2022年11月27日日曜日

「受容」すること

キリストがあなたがたを受け入れてくださったように、あなたがたも互いに相手を受け入れなさい。

新約聖書 ローマの信徒への手紙 15章 7節

「受容」とは、社会福祉の基本原則である。「受容」、そして「共感」は、学生の頃に叩きこまれ、現場で働き始めて以来、常に意識するよう努めてきた。

十数年前、耳鳴りがひどくなった。耳鼻科では特に異常はなく、安定剤が処方された。服用しても耳鳴りは治らなかった。原因として思い当たることがあった。相談業務で2時間近く利用者の方の話を聴いてから、ひどく疲労を覚えていた。その方にとっては切実な相談であった。私はひたすら傾聴し「受容」に努めた。私の耳鳴りは、どうもその翌日から始まったらしかった。さらに良くないことには、相談を聴くたびに吐き気をもよおすようになった。その時はじめて、私は(もうこれ以上は受容できない)と思った。キリストには出来ても、人間の出来ることではない、と私は思った。  

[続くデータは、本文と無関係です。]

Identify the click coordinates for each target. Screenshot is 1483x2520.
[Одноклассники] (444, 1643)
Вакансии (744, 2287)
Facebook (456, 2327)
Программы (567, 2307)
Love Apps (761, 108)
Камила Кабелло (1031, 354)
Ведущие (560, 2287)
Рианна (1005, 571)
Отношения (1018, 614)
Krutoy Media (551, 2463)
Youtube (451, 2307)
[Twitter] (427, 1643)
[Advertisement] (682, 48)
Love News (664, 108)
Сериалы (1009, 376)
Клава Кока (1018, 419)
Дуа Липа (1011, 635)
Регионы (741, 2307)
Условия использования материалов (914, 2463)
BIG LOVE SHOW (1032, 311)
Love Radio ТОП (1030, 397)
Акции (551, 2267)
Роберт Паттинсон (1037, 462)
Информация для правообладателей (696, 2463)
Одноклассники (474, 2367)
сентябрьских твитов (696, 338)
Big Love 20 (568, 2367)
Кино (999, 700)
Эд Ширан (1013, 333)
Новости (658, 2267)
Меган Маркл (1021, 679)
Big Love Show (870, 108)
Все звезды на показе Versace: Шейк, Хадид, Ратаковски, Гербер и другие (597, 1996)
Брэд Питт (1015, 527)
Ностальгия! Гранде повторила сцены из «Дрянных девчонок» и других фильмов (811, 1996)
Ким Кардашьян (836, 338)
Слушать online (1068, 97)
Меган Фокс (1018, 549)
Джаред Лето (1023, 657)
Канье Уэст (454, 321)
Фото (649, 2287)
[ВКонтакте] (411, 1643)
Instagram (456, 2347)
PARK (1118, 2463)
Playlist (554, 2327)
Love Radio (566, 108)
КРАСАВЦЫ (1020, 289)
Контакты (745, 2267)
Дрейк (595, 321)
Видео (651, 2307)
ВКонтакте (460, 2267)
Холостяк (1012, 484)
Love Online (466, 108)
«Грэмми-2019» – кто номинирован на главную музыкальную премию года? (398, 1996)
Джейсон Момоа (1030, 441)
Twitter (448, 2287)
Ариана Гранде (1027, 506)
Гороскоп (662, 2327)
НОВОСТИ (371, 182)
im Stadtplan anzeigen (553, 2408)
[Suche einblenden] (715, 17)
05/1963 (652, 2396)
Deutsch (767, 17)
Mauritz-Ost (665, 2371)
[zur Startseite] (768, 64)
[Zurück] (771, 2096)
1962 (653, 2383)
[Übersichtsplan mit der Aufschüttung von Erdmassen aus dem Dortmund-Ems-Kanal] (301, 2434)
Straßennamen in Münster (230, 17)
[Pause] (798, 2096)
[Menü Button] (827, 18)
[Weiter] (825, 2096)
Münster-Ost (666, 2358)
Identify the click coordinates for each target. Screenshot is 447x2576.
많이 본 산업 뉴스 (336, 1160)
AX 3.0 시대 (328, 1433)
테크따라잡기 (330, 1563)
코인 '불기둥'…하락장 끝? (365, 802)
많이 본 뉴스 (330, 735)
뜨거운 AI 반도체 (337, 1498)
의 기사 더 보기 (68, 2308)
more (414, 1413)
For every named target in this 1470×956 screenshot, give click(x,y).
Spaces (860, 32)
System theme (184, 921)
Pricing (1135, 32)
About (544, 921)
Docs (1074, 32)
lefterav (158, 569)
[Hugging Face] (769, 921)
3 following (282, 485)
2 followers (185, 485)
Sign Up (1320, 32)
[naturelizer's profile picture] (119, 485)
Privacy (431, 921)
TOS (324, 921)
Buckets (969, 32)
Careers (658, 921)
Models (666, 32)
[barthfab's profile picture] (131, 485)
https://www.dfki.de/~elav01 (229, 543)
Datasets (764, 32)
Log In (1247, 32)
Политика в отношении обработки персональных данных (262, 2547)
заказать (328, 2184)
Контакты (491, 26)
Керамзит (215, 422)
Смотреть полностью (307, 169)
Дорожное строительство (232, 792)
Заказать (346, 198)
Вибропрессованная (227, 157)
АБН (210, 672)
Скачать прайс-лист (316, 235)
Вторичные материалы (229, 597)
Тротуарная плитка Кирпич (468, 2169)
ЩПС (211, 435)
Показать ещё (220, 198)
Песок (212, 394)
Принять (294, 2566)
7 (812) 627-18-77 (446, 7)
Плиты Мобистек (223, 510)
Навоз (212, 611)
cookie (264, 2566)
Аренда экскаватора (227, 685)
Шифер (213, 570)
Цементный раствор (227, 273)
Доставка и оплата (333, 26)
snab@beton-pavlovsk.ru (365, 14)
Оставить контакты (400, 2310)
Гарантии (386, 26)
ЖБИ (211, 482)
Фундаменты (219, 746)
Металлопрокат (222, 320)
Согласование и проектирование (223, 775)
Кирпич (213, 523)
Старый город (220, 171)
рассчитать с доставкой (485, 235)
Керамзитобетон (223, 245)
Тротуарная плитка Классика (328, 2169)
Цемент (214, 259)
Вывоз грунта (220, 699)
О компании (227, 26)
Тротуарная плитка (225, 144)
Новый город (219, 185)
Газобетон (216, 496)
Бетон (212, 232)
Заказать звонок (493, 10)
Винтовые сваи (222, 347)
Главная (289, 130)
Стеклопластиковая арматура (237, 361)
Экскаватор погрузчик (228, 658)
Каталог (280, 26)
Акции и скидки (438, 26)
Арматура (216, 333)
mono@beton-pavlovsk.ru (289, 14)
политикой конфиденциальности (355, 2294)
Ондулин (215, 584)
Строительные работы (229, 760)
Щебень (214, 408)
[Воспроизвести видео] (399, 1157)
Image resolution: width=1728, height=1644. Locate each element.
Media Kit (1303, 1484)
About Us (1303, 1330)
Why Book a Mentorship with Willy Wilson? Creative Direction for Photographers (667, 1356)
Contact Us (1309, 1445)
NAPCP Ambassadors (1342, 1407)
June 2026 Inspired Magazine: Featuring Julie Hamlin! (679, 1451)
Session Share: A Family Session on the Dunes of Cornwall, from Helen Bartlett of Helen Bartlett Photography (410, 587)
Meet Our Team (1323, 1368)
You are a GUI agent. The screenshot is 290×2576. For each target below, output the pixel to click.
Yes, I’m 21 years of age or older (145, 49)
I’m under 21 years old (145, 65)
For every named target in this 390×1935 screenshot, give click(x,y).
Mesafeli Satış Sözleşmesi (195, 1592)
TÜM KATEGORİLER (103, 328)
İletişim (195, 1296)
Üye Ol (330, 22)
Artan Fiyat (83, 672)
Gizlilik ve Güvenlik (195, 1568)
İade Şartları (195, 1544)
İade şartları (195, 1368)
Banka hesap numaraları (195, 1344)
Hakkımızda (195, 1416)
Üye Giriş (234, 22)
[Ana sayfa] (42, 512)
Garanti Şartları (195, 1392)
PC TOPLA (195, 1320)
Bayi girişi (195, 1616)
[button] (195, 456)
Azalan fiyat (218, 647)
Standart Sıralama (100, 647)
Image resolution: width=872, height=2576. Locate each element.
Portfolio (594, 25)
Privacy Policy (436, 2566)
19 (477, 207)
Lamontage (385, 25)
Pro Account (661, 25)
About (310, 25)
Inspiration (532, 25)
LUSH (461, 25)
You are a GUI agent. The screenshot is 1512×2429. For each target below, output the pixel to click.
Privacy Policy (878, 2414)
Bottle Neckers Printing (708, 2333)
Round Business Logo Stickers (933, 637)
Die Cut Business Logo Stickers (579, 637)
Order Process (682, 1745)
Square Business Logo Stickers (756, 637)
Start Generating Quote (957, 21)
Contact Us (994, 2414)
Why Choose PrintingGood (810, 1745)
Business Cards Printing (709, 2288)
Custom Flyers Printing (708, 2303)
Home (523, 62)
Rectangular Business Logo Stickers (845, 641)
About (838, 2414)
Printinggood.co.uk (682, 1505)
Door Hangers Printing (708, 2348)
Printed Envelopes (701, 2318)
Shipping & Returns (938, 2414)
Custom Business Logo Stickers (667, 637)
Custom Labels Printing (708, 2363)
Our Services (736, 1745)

私は自身の限界を知り、無力を知ってからも、傾聴し続け「受容」に努めているが、以前よりも、「謙虚」ということを少しは意識するようになった。そして、どこか相談の質が違ってきた気がすると同時に、気持ちにも余裕が生まれたように思う。いつのまにか、耳鳴りも吐き気もどこかへ消えていた。おそらく、神様は最初からわかっていたのだろう。人間の無力をわかったうえで、あえて「相手を受け入れなさい」と言われたにちがいない。

(H.T. 40代)



2022年11月20日日曜日

心の糧

あなたのみ言葉はわが足のともしび、わが道の光です。

旧約聖書 詩篇 119編 105節

私(87歳)の日課は朝起きて、初めににぼしを5,6本40秒チンしてカリカリにし、前の晩に水につけておいたコンブと一緒にその水を飲みながら食べます。30年くらい続けています。元気で一人暮らしです。娘が「わたしもお母さんのようにまねしてみたけど、まずくて三日しか続かなかった!」と言っています。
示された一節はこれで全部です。